Exercise prompt: Retype, word for word, the line holding "The image size is (1480, 812)." and every line below it to the end of the listing. Leave out the pictures.

- Opening Delimiter -

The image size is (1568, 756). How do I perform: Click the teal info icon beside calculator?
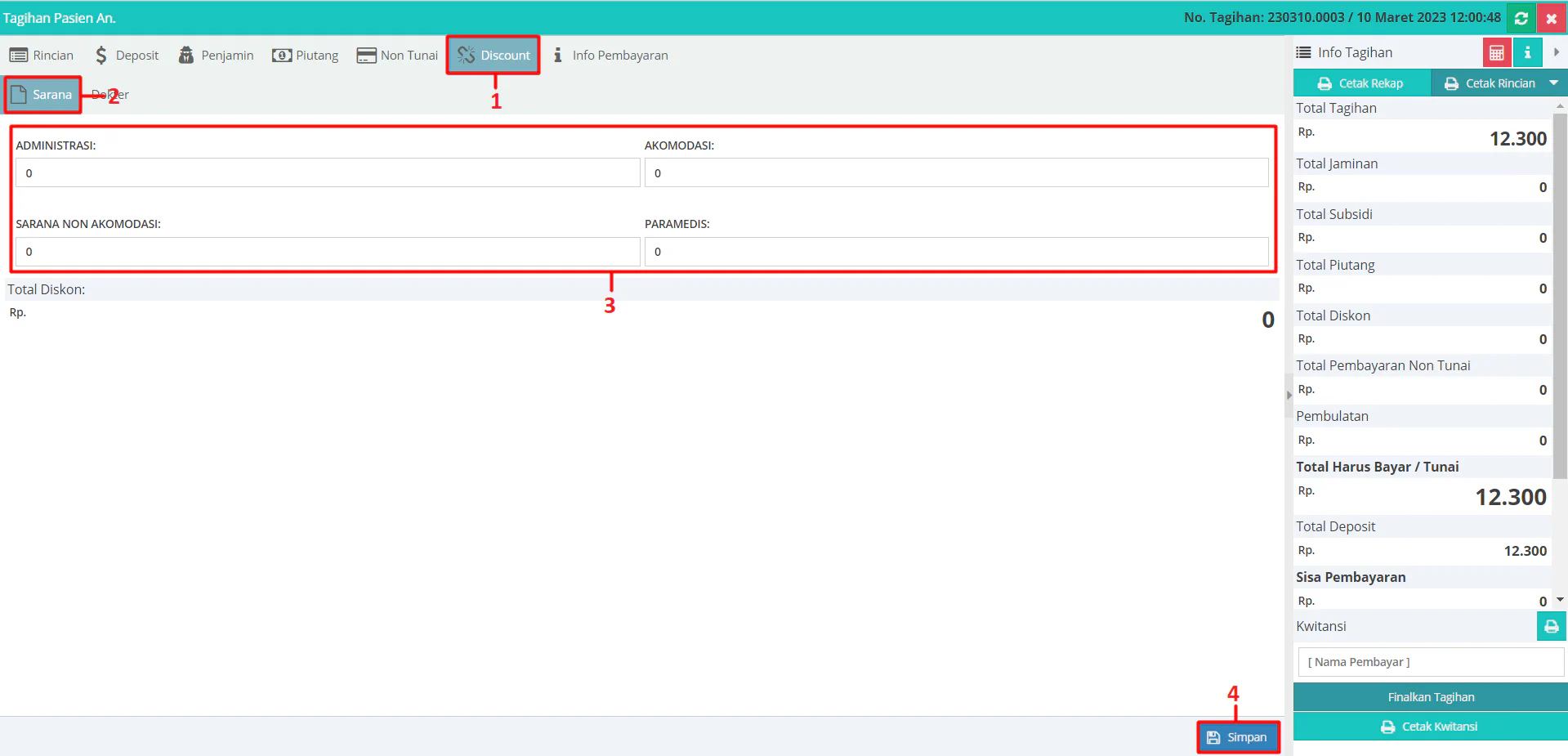tap(1526, 53)
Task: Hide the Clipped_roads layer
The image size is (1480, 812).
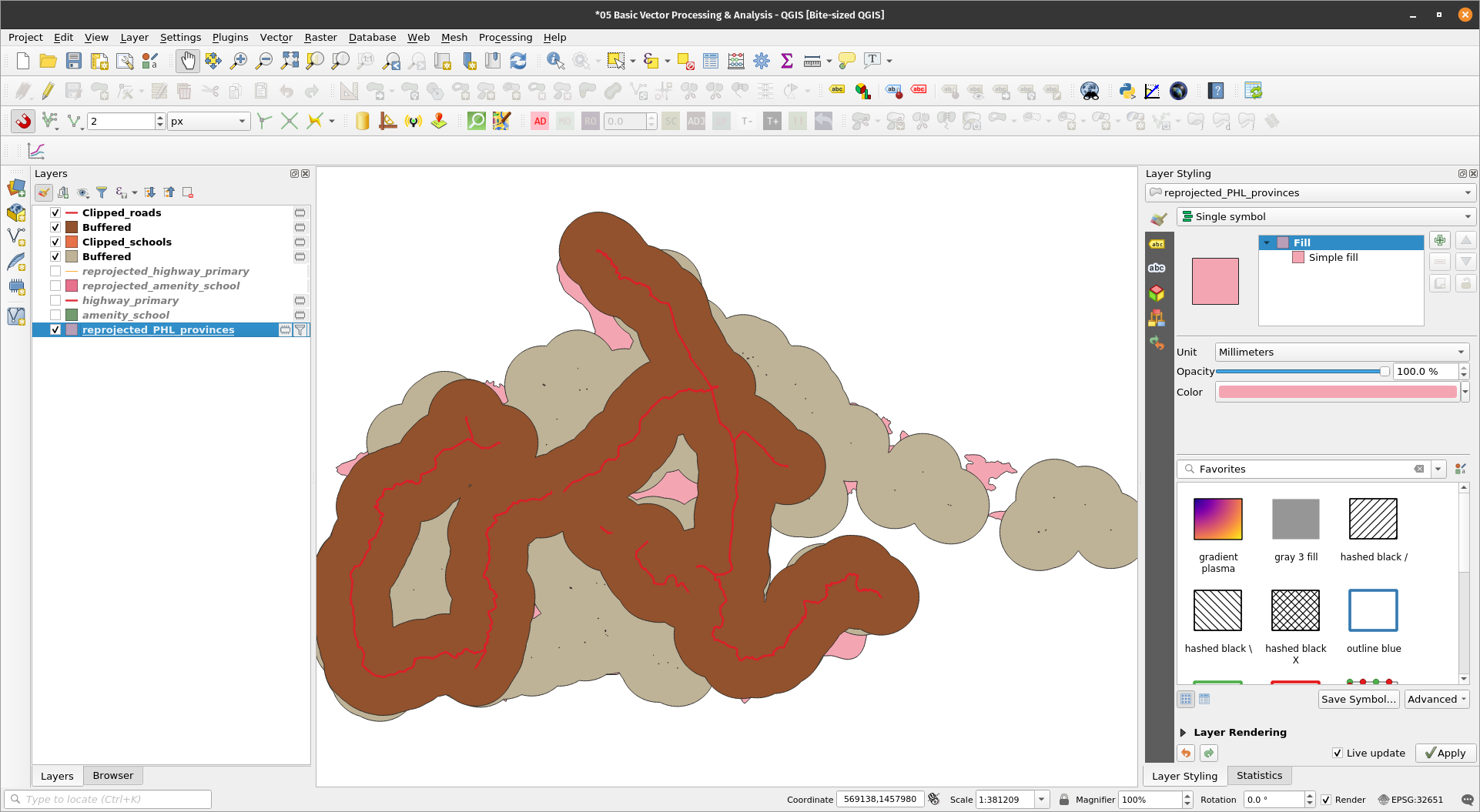Action: [x=55, y=212]
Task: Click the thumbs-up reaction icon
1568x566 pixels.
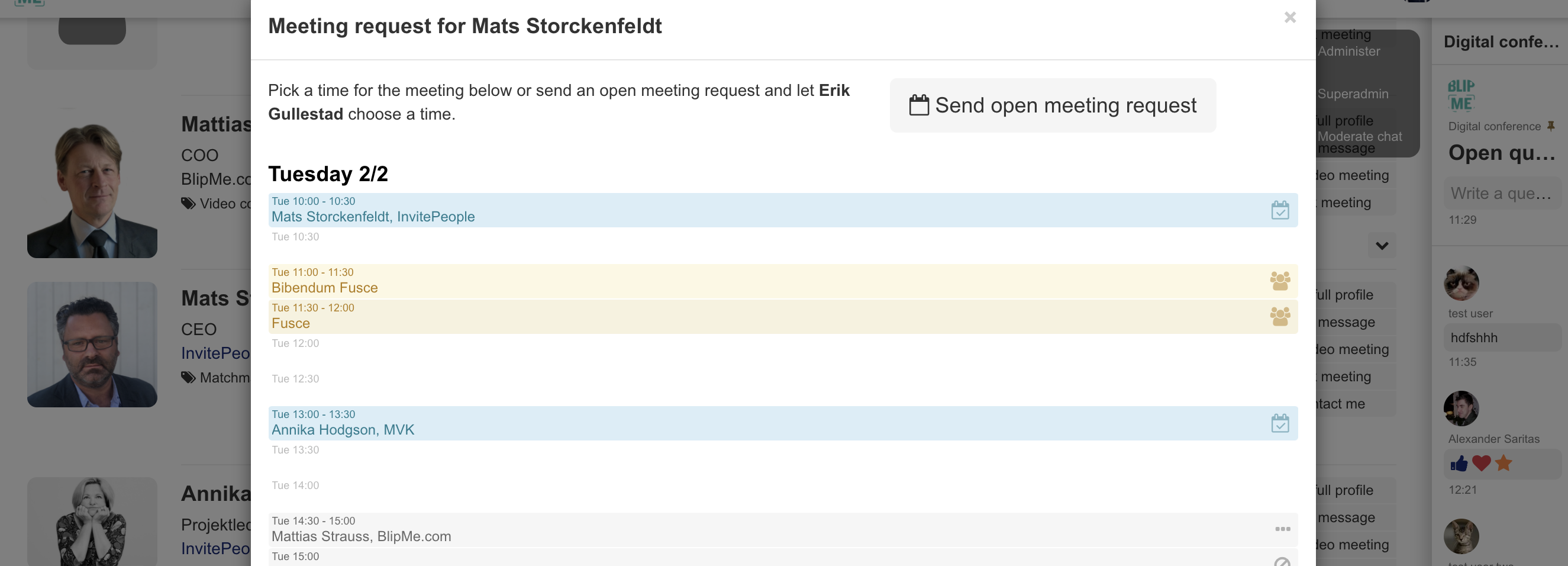Action: coord(1459,464)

- Closing Delimiter -

Solution to the exercise:
The image size is (1480, 812).
Action: [x=55, y=212]
Task: Click the thumbs-up reaction icon
1568x566 pixels.
Action: coord(1459,464)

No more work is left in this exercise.